CPP will also provide load serving entities cost certainty, increase system operator reliability, and reduce electricity user rates, staff said. To ensure transmission upgrade costs are shared, all generators will pay an ERIS GRID-C fee and those that request deliverability status can pay for an NRIS GRID-C fee to ensure their output is eligible for resource adequacy revenues, it added.
Bivens first instinct, on moving from ERCOT’s market monitor to her new executive position with SPP’s market monitor, was “why doesn’t SPP use connect and manage?” she said. But “it is now clear” that CPP addresses the multi-state system deliverability and cost certainty issues that C&M omits, she added.
CPP would be “a comprehensive change from the way planning has been done in any other multi-state region,” said Gaw. SPP states and stakeholders “have endorsed the concepts” and “if they continue making the incremental decisions to balance the region’s multiple interests, CPP could be something other regions can use,” he added.
Enacting CPP will require SPP stakeholder collaboration, EDP’s Mindham agreed. But the upfront flat fee commitment can “align the market operator and the generator on the need to move only viable resources into the queues,” he added.
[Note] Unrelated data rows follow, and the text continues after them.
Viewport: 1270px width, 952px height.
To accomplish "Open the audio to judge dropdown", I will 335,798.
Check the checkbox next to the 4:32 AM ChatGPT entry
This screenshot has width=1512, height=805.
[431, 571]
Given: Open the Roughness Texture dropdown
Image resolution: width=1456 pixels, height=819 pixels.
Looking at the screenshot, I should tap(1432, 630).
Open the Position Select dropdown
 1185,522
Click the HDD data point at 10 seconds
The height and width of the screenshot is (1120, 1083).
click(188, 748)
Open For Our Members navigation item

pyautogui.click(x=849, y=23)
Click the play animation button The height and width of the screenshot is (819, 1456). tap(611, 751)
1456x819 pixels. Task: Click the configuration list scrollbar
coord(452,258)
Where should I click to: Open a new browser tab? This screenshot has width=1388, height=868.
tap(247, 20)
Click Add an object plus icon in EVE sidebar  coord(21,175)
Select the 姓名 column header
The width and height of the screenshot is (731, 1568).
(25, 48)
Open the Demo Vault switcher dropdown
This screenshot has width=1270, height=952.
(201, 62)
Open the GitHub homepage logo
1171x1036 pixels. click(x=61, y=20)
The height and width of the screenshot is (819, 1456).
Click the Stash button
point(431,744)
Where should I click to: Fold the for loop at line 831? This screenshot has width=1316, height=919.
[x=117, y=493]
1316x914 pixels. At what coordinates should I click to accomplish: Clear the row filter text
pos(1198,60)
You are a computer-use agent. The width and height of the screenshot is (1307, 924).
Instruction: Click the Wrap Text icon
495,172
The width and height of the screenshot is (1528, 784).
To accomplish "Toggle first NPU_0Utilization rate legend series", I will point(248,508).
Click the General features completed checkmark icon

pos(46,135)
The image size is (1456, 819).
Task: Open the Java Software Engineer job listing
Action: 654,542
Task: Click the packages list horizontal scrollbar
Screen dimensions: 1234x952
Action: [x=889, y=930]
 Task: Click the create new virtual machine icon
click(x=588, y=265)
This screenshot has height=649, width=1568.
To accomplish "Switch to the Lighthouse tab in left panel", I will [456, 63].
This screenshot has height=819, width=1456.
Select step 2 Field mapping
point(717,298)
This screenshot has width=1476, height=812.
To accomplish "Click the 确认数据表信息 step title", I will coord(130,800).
These potential revisions were inherent in the original FERC Order 2003 standardizing interconnection, said Grid Strategies’ Gramlich, who was on the FERC staff when the order was written.
Generators have likely always considered interconnecting as ERIS resources and moving to NRIS status, Gramlich continued. But transmission providers “could be more flexible about making that process and the upfront price information needed available, encouraging it, and accommodating it to get more power on the grid faster,” he said.